Of course, we rarely can understand the Dhamma by just reading one sutta, can we?

There is a coherent picture, and if a suggestion does not contradict or does not break the coherent of such picture, should we not take such a suggestion at least worthwhile for careful thought?

Maybe MN38 Mahātaṇhāsaṅkhayasutta can satisfy your curiosity?

hi. The Pali here is “jiva”. It seems “jiva” is generally used in the Pali to mean the “life force” however I have the vague recollection it was possibly one of the more primitive conception of “the soul” or “Atman” in Brahmanism. In the Suttas, “jiva” is at times paired with “sarīra”, as follows:

Mendicant, if you have the view that the soul and the body are the same thing, there is no living of the spiritual life.

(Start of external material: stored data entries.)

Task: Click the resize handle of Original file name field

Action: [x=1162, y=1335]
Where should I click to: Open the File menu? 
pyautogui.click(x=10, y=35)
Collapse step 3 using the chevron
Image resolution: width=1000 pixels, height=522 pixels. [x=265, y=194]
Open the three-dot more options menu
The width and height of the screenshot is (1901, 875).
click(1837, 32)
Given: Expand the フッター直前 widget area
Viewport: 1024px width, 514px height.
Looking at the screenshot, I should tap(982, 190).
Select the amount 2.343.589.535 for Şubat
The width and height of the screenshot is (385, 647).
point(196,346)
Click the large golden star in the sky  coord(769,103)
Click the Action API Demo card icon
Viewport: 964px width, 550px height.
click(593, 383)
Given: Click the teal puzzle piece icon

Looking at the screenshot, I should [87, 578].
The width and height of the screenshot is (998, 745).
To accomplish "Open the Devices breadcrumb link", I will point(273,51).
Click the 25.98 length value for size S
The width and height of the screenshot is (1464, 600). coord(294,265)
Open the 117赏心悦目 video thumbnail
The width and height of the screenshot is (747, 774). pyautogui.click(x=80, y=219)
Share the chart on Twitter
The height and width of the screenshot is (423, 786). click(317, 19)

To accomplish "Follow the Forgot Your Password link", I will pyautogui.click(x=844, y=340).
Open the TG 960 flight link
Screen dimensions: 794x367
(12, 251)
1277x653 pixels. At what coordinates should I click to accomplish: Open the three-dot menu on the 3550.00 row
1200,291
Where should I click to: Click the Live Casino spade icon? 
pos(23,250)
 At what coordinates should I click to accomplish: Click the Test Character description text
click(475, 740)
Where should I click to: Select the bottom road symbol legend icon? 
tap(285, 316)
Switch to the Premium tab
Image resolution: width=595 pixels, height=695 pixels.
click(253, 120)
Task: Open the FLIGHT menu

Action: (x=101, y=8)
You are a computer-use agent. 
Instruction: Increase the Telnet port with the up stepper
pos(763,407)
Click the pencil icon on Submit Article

Taṁ jīvaṁ taṁ sarīranti vā, bhikkhu, diṭṭhiyā sati brahmacariyavāso na hoti.

If you have the view that the soul and the body are different things, there is no living of the spiritual life.

Aññaṁ jīvaṁ aññaṁ sarīranti vā, bhikkhu, diṭṭhiyā sati brahmacariyavāso na hoti.

Avoiding these two extremes, the Realized One teaches by the middle way:

Ete te, bhikkhu, ubho ante anupagamma majjhena tathāgato dhammaṁ deseti:

SN 12.35

:dizzy: :dizzy:

To me, the replies of the monk here are not particularly convincing.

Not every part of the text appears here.